Ranzige smurrie

OB-MB-BB-BBS

Dit lied gaat over het eten aan boord van een VOC schip. Deze schepen voeren in de 17e eeuw naar verre landen om specerijen en luxe artikelen te halen.

Van dit liedje is er nog geen ingezongen versie. Als je dat graag wil, stuur dan een mailtje naar info@kzing.nl

Ranzige smurrie in een houten bak.
Pak je tinnen lepel maar. Pak je tinnen lepel maar.
Ranzige smurrie in een houten bak.
Pak je tinnen lepel maar en smak, smak, smak.

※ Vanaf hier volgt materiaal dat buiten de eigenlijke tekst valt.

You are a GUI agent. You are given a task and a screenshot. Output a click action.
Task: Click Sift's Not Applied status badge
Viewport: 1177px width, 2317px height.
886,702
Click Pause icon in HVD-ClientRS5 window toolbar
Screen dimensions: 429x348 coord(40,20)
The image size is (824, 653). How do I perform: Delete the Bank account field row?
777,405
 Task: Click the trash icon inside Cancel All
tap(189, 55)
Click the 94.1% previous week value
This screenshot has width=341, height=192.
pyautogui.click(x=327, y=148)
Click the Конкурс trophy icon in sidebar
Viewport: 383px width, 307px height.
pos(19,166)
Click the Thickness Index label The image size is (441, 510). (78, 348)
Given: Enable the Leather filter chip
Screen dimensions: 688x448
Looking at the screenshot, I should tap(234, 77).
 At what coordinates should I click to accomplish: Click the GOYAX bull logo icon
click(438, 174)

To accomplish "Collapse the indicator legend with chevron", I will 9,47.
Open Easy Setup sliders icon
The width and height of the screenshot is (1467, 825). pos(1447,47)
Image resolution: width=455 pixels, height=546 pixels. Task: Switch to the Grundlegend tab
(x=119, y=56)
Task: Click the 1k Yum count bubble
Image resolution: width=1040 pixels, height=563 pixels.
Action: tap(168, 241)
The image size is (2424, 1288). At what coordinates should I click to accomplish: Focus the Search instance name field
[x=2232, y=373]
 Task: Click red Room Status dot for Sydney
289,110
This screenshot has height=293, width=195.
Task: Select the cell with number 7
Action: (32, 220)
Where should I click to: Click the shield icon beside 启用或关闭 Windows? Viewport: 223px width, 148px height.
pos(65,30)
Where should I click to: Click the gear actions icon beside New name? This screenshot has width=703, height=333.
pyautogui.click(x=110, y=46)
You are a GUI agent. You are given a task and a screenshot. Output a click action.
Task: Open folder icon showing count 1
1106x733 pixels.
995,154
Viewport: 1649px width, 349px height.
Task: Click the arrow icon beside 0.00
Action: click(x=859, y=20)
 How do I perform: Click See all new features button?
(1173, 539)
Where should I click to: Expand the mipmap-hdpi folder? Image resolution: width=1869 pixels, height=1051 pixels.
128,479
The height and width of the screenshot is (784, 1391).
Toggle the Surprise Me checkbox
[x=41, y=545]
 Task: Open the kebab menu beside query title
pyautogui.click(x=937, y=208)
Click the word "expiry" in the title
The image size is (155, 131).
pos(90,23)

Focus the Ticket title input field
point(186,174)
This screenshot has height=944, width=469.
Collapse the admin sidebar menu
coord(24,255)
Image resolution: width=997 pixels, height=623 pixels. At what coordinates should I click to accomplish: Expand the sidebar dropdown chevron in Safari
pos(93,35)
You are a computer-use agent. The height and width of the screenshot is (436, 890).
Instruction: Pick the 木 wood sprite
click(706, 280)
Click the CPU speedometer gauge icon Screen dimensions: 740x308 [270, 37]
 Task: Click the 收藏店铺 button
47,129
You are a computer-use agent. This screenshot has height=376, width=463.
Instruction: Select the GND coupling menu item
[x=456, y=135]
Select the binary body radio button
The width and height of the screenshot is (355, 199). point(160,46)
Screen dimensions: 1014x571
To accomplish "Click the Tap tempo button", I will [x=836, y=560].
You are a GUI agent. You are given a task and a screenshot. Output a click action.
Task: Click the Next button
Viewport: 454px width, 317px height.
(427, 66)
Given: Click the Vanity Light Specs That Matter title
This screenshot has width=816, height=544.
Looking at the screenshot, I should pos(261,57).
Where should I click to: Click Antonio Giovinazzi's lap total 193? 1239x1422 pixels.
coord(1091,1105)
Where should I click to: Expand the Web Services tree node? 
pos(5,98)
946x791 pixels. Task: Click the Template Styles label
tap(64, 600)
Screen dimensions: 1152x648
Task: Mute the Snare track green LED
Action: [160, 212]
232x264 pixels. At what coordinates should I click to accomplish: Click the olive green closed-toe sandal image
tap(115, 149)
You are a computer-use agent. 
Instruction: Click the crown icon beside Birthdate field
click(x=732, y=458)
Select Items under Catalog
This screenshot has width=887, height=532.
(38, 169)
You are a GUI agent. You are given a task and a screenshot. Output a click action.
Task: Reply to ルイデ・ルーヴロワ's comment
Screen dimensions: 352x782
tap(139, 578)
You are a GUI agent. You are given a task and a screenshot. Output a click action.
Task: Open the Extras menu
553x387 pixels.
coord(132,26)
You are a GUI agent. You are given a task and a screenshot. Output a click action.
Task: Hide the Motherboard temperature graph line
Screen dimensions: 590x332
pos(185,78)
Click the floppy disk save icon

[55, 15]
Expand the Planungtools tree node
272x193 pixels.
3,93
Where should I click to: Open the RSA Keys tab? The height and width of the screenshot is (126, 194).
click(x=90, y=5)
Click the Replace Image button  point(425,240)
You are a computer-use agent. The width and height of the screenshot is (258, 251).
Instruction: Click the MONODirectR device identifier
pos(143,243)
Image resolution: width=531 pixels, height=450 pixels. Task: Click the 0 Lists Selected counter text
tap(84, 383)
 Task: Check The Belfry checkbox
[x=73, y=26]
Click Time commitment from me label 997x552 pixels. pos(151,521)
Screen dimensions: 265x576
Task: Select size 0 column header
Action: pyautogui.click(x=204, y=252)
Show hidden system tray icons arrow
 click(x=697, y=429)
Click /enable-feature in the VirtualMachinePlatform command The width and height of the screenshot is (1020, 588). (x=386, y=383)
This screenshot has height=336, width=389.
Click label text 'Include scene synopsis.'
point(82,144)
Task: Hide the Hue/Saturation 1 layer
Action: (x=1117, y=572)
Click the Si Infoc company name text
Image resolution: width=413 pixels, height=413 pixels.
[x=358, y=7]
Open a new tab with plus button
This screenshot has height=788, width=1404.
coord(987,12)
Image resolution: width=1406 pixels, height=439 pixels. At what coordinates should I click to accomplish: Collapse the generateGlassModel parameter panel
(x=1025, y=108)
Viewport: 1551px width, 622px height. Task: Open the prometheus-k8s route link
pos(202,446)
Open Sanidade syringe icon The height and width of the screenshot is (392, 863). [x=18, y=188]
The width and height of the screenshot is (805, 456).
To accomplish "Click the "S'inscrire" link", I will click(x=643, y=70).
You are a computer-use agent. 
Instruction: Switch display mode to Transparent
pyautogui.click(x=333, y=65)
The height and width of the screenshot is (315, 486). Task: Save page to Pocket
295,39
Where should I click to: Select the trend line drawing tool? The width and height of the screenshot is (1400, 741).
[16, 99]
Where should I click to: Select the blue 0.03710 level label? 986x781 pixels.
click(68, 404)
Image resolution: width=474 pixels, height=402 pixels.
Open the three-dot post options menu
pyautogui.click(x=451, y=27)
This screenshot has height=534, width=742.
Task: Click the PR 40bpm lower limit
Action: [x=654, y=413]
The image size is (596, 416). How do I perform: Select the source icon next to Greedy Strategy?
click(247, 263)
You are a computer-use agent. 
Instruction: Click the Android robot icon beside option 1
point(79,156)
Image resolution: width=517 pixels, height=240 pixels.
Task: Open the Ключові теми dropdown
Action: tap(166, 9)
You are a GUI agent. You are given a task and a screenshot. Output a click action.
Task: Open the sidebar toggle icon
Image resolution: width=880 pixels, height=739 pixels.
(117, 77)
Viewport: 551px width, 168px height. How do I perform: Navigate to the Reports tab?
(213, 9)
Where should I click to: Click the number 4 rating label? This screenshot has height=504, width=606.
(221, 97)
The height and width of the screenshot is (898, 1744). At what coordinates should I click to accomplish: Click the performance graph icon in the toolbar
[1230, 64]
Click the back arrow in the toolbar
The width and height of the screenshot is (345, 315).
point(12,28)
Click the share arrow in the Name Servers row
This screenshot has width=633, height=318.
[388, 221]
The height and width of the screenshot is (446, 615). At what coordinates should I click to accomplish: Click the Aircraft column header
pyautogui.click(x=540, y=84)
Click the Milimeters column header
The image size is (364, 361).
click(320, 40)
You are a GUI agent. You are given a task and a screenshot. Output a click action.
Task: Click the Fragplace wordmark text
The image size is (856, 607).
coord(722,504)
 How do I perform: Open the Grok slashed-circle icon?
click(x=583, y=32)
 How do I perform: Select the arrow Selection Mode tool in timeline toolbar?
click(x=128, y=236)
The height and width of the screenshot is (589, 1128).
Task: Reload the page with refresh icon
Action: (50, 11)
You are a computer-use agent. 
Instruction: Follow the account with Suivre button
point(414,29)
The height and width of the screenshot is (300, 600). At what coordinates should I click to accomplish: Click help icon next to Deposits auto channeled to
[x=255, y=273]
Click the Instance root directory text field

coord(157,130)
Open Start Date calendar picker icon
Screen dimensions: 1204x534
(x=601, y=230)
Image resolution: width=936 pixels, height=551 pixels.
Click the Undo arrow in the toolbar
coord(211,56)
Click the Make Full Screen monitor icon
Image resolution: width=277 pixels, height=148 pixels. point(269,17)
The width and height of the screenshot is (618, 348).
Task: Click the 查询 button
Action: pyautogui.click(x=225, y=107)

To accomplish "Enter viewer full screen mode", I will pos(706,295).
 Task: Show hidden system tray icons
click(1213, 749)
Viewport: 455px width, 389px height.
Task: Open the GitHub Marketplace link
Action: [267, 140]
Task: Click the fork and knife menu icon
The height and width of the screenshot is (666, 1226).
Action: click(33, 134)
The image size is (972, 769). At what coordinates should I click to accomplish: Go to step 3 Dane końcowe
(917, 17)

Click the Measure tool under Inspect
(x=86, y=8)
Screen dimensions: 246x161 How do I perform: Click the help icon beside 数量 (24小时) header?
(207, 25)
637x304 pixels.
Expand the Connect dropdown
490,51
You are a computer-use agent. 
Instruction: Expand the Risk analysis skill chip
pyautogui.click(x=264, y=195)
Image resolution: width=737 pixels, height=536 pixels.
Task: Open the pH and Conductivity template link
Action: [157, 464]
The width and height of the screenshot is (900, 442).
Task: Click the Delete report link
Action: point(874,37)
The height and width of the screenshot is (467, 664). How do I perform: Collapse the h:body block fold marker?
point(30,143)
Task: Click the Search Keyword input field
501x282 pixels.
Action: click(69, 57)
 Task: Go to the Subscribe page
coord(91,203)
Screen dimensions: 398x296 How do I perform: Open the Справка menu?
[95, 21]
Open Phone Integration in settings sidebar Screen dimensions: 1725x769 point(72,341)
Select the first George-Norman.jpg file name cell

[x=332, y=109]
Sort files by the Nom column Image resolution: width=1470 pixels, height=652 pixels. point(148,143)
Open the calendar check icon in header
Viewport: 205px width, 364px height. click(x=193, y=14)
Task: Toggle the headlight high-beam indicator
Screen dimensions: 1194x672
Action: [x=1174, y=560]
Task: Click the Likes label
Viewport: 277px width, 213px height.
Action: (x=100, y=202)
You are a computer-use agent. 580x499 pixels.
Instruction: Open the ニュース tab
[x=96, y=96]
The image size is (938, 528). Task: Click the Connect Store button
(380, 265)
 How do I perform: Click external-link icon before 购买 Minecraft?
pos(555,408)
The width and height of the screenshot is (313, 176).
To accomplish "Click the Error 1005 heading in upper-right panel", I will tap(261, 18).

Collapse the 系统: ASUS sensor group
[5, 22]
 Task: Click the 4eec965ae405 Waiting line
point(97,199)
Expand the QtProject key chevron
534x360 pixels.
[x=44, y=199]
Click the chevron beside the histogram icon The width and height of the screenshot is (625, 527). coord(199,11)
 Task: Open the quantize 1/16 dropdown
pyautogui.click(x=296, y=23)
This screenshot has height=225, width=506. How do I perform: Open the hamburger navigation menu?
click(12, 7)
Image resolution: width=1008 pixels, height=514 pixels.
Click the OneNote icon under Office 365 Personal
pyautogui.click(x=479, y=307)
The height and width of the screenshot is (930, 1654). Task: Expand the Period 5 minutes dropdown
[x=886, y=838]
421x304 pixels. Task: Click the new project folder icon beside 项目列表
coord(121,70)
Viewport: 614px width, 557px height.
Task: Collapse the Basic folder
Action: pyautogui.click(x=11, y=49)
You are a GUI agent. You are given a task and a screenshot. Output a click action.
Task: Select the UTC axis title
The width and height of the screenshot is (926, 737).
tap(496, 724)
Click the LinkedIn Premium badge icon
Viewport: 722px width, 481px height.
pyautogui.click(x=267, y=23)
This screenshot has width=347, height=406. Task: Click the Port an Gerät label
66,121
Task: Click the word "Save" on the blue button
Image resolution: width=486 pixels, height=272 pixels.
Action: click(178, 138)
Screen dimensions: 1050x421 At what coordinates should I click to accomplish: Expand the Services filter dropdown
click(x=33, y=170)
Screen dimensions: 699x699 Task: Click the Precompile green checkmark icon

Bah, dat eten smaakt me niet zo goed.
Honger, honger, maakt rauwe bonen zoet.

Water met beestjes, jakkes dat is goor.
Drink maar door je tanden heen. Drink maar door je tanden heen.
Water met beestjes, jakkes dat is goor.
Drink maar door je tanden heen en slik maar door.

Bah, dat eten smaakt me niet zo goed.
Honger, honger, maakt rauwe bonen zoet.

Aan boord van een VOC schip moesten mensen eten en drinken, want het duurde plusminus negen maanden voordat je weer thuis was. Er waren honderden bemanningsleden aan boord. Er werd drinkwater en eten meegenomen. Veel eten aan boord was vet en zout en het was niet vers, waardoor er weinig vitamines in zaten. Door het gebrek aan vitamine c kregen de bemanningsleden scheurbuik. Dat betekende niet dat hun buik scheurde, maar dat ze heel ziek werden. Het begon met bloedend tandvlees en eindigde vaak met de dood. Tegenwoordig komt deze ziekte niet vaak voor, omdat mensen fruit en groenten eten. Toen men zuurkool ging meenemen en tussendoor vers eten ging inslaan, werd dit beter.Het eten bedierf aan boord ook vaak. In de tonnen met vlees zaten vaak maden en in het water zaten wurmpjes. Je moest het dan ook zeven. Men dronk liever bier, maar ook dat werd tijdens de reis slechter. Wijn en jenever bleven natuurlijk goed, maar dat lest de dorst te weinig.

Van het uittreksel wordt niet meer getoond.